Offshore oil platforms are seen on April 20, 2020 in Huntington Beach, California. Oil prices traded in negative territory for the first time as the spread of coronavirus (COVID-19) impacts demand.
Michael Heiman | Getty Images
Oil prices rose on Wednesday after a sharp drop in U.S. crude inventories, with the market waiting for more direction from a meeting later in the day on the future level of production by OPEC and its allies.
Brent crude futures were up 10 cents, or 0.2%, at $43 a barrel as of 0049 GMT, and U.S. West Texas Intermediate (WTI) crude futures rose 14 cents, or 0.4%, to $40.43 a barrel.

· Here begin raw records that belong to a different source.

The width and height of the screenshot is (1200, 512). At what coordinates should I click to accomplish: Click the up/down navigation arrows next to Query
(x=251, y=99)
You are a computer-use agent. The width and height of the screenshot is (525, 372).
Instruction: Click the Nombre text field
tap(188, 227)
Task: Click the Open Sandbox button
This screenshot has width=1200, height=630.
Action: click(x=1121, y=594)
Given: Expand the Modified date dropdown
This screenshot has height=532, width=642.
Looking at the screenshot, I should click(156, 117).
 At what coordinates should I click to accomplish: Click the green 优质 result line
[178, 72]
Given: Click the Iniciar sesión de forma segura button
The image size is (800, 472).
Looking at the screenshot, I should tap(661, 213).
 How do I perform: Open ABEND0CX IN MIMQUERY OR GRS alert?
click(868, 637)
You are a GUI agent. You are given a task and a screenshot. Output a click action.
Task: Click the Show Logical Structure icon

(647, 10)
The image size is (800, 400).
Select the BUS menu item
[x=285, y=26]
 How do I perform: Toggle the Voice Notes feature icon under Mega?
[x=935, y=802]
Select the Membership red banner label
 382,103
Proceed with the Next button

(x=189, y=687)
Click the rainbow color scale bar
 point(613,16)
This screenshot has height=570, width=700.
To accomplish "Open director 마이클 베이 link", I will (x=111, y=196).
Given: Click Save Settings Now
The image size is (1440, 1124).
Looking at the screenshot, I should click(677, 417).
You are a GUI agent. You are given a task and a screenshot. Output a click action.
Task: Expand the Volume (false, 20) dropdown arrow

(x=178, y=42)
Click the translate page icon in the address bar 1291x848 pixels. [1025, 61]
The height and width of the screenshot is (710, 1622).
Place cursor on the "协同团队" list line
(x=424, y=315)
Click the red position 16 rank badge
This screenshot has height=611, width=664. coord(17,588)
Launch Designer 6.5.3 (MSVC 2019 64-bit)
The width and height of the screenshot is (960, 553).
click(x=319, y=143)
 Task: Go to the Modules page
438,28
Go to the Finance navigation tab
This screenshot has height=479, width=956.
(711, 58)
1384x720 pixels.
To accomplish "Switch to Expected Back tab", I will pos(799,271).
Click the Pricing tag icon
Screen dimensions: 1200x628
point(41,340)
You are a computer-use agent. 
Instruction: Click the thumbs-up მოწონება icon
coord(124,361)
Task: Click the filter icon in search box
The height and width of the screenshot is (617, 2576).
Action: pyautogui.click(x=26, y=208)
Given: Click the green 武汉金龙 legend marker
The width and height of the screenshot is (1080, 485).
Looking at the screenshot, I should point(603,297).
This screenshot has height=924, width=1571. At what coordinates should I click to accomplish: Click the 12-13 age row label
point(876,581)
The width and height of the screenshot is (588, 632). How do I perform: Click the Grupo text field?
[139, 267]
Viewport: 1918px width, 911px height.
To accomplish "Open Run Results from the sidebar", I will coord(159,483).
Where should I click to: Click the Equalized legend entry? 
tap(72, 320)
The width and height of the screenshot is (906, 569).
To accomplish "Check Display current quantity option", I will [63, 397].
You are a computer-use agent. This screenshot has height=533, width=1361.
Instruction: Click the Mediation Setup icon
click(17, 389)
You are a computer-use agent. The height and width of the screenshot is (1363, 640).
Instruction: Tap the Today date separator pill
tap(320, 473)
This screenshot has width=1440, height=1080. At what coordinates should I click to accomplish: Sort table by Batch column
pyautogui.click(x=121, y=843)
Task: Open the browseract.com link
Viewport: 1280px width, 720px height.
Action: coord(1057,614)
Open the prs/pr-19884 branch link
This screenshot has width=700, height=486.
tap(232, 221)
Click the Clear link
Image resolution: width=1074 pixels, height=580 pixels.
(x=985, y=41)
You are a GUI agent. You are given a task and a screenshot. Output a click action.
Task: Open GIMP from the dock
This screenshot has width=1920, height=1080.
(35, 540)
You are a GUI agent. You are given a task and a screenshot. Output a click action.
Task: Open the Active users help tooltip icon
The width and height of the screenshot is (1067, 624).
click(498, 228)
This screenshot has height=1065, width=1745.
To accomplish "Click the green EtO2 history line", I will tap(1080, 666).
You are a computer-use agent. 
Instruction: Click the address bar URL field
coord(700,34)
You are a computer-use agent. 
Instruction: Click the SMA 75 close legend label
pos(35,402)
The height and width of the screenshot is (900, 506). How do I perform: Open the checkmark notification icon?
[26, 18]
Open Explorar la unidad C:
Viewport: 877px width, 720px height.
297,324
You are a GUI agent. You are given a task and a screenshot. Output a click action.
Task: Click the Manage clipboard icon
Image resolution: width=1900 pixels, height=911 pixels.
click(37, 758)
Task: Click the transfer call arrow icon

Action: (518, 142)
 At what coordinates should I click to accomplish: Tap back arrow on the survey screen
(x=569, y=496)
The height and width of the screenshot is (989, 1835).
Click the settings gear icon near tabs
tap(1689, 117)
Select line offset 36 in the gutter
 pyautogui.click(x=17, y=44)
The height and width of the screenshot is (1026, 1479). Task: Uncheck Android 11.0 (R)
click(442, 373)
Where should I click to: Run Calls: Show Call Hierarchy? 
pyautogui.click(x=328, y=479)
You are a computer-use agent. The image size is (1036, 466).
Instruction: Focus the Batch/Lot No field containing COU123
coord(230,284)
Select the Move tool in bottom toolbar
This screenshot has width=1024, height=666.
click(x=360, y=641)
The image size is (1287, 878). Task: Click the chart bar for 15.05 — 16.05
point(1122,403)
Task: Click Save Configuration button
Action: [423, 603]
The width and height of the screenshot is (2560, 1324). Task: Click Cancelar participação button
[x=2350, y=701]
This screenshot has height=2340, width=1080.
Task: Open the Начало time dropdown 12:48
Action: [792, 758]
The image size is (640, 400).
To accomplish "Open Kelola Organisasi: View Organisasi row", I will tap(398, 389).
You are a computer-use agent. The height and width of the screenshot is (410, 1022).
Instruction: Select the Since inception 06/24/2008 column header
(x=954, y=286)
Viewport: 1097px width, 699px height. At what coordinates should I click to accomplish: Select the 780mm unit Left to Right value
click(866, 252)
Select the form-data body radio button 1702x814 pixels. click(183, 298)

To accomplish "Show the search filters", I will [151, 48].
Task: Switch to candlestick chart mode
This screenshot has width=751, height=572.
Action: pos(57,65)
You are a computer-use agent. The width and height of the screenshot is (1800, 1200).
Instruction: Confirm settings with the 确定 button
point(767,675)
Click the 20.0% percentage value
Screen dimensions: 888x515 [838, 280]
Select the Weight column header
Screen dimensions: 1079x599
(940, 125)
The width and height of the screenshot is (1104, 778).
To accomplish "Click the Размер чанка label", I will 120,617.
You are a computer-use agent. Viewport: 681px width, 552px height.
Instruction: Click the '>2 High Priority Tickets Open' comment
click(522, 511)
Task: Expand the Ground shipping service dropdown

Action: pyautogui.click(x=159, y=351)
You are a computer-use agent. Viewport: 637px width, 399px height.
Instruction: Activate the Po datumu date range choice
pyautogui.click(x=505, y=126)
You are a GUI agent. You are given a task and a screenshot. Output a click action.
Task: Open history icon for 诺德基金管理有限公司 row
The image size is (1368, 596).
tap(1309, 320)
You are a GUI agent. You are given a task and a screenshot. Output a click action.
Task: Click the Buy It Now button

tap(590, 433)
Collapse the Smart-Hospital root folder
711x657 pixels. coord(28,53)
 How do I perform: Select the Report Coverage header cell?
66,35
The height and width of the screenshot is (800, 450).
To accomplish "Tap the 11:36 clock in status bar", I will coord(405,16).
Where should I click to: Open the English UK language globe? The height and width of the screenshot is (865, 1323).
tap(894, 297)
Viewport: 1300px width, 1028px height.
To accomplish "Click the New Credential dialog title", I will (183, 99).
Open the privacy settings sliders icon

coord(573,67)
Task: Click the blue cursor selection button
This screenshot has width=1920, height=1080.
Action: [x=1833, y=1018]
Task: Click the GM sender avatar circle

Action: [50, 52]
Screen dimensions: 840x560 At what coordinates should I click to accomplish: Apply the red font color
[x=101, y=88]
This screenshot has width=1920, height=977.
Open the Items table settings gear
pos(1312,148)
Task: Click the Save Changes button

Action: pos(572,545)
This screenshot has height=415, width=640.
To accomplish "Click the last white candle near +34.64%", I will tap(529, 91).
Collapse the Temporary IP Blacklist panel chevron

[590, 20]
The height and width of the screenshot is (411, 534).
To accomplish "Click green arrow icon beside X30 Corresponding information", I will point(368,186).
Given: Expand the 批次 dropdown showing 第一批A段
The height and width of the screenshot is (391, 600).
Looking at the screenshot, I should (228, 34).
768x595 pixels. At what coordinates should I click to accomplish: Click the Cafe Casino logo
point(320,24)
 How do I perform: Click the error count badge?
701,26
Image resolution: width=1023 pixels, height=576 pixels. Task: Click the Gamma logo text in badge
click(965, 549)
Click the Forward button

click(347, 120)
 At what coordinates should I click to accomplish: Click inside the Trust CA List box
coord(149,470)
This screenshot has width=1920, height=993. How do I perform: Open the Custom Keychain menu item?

In a sign of improving demand despite the coronavirus pandemic, U.S. crude inventories fell by 8.3 million barrels in the week to July 10, beating analysts’ expectations for a decline of 2.1 million barrels, according to data from industry group the American Petroleum Institute.
Official data from the U.S. Department of Energy’s Energy Information Administration (EIA) is due on Wednesday.
On supply, the market will be closely watching the Joint Ministerial Monitoring Committee (JMMC) of the Organization of the Petroleum Exporting Countries (OPEC) later on Wednesday.
Key members of OPEC and allies including Russia, a group known as OPEC+, are set to decide whether to extend output cuts of 9.7 million barrels per day (bpd) that end in July or ease them to 7.7 million bpd.
“OPEC+ decision on production cut tapering will set the tone for the oil market,” ANZ Research said in a note.
In June, OPEC and its allies delivered compliance of 107% with their agreed oil output cuts, an OPEC+ source said on Tuesday.
Meanwhile, OPEC said in its monthly report that global oil demand would soar by a record 7 million bpd in 2021 as the global economy recovers from the coronavirus pandemic although it would stay below 2019 levels.